Il conflitto Israele-Libano si intensifica mentre gli Stati Uniti rimangono neutrali

Mentre la violenza tra Israele e Hezbollah in Libano si intensifica, il governo degli Stati Uniti mantiene un approccio di non intervento, attirandosi critiche per non aver fatto di più per mediare un cessate il fuoco.
Washington - Mentre infuriano i combattimenti tra Israele e Hezbollah in Libano, il governo degli Stati Uniti ha esercitato poca pressione pubblica su Israele affinché fermasse gli attacchi aerei e le operazioni di terra che hanno ucciso centinaia di civili libanesi. La Casa Bianca è rimasta in gran parte in disparte, attirandosi le critiche di alcuni per non aver fatto di più per mediare un cessate il fuoco e porre fine allo spargimento di sangue.

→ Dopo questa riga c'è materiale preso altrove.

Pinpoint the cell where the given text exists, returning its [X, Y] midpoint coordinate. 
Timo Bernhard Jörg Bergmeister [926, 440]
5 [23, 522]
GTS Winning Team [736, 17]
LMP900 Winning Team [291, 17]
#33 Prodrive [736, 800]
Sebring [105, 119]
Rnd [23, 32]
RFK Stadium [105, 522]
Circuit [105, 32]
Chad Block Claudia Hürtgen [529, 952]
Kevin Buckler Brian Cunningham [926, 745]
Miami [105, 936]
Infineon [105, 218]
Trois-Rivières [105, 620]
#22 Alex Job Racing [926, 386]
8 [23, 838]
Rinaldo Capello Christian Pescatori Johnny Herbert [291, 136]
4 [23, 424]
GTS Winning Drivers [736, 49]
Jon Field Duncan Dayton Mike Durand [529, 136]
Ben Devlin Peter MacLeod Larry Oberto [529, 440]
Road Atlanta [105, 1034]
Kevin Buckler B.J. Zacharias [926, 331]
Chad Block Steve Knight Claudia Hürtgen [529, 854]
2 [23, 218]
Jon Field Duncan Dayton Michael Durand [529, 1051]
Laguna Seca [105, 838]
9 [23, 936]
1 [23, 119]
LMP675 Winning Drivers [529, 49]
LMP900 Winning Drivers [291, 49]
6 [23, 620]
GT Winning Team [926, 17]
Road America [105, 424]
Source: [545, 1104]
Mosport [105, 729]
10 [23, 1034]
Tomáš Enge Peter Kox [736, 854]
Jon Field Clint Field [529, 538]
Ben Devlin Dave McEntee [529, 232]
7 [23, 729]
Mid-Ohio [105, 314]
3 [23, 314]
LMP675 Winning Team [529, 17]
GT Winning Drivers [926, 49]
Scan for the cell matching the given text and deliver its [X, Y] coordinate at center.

L'amministrazione Bush ha insistito affinché Hezbollah, il gruppo militante sostenuto dall'Iran, debba prima fermare i suoi attacchi missilistici sulle città israeliane prima che possa essere negoziato un cessate il fuoco. Questa posizione ha fatto arrabbiare molti nel mondo arabo, i quali sostengono che gli Stati Uniti stiano tacitamente sostenendo l'uso sproporzionato della forza da parte di Israele.
Lutto per le vittime
In Libano, il bilancio umano del conflitto è evidente nei cimiteri improvvisati come quello del villaggio di Aamrousiyeh, dove le tombe appena scavate sono adornate con le bandiere gialle di Hezbollah. Le famiglie si riuniscono per piangere i propri cari uccisi negli attacchi aerei, il loro dolore e la loro rabbia sono palpabili.